● **Exercise instructions**
Skip every picture, and copy exactly the lines from the one containing "Task: Leave the Zoom meeting" to the end of the data.

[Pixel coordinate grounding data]

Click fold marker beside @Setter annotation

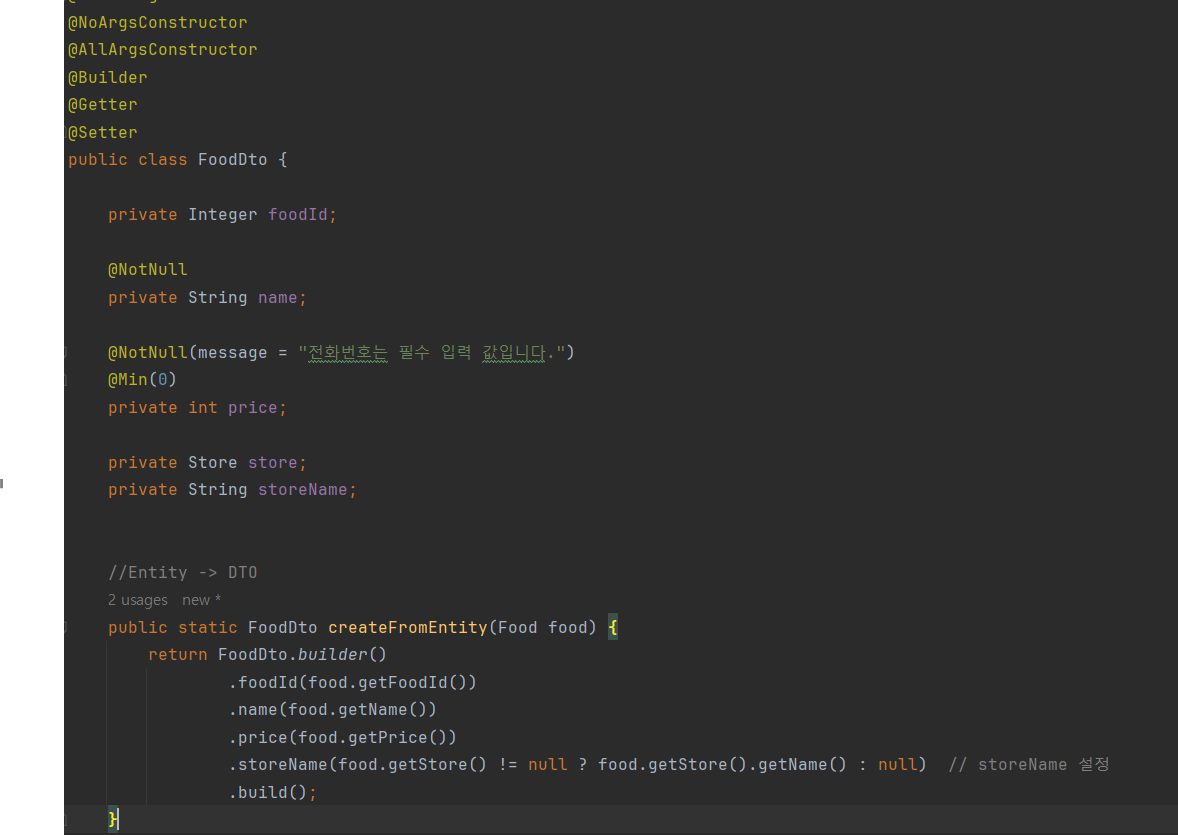tap(68, 132)
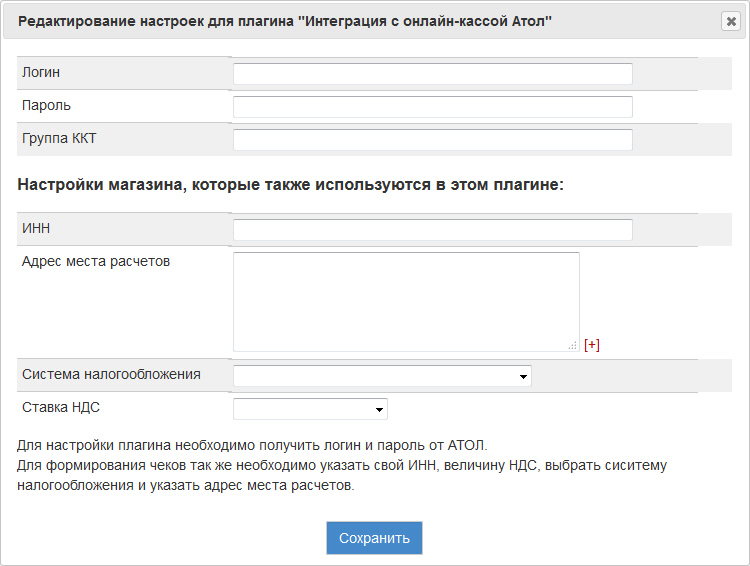This screenshot has width=750, height=566.
Task: Click the Система налогообложения dropdown arrow
Action: click(x=523, y=377)
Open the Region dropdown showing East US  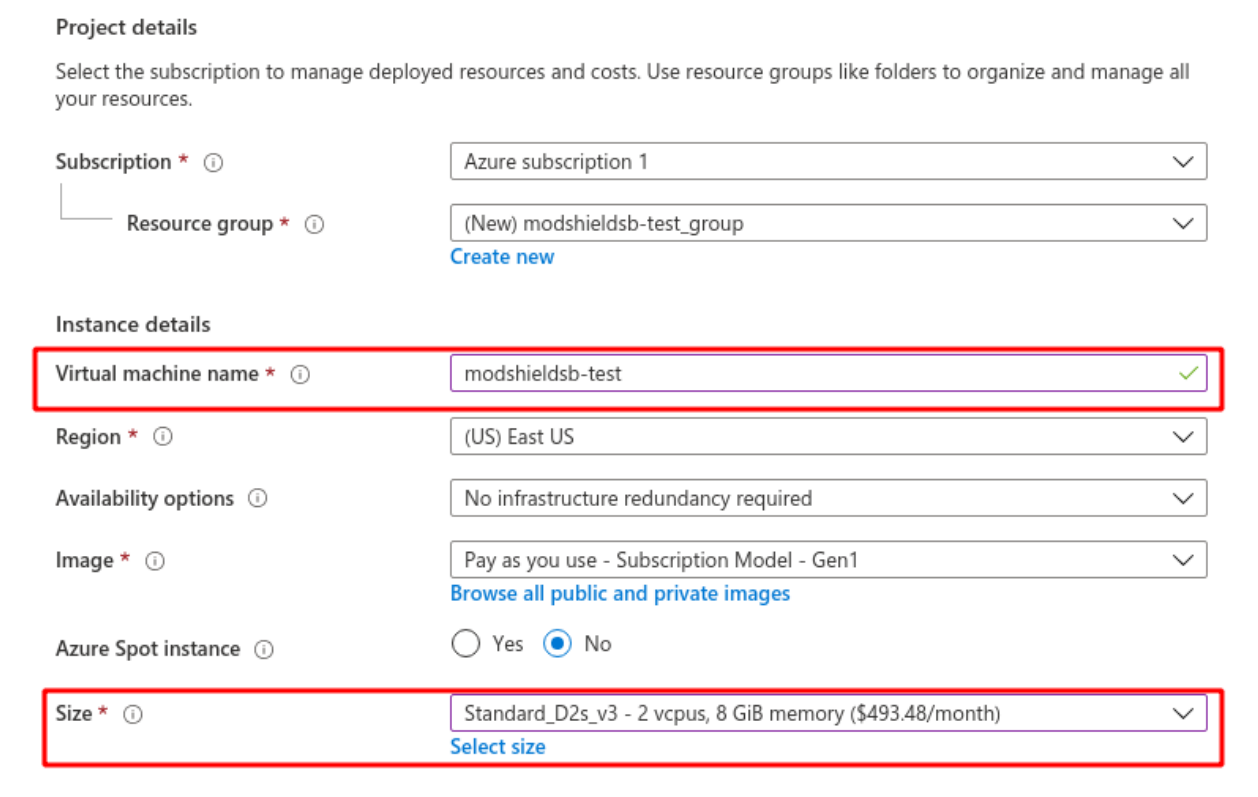tap(828, 437)
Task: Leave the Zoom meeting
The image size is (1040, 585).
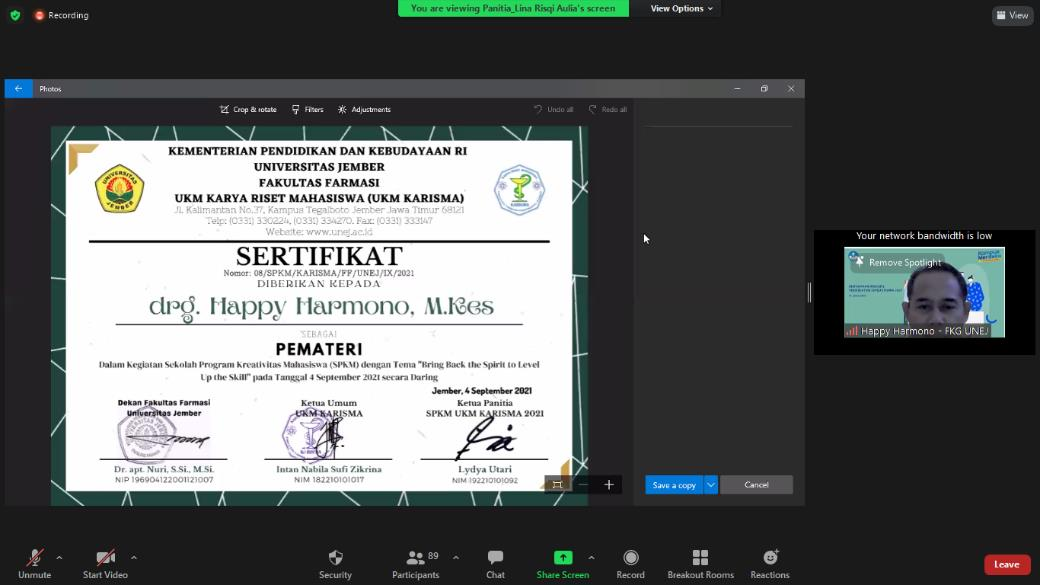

● **Result of the exercise**
Task: Leave the Zoom meeting
The image size is (1040, 585).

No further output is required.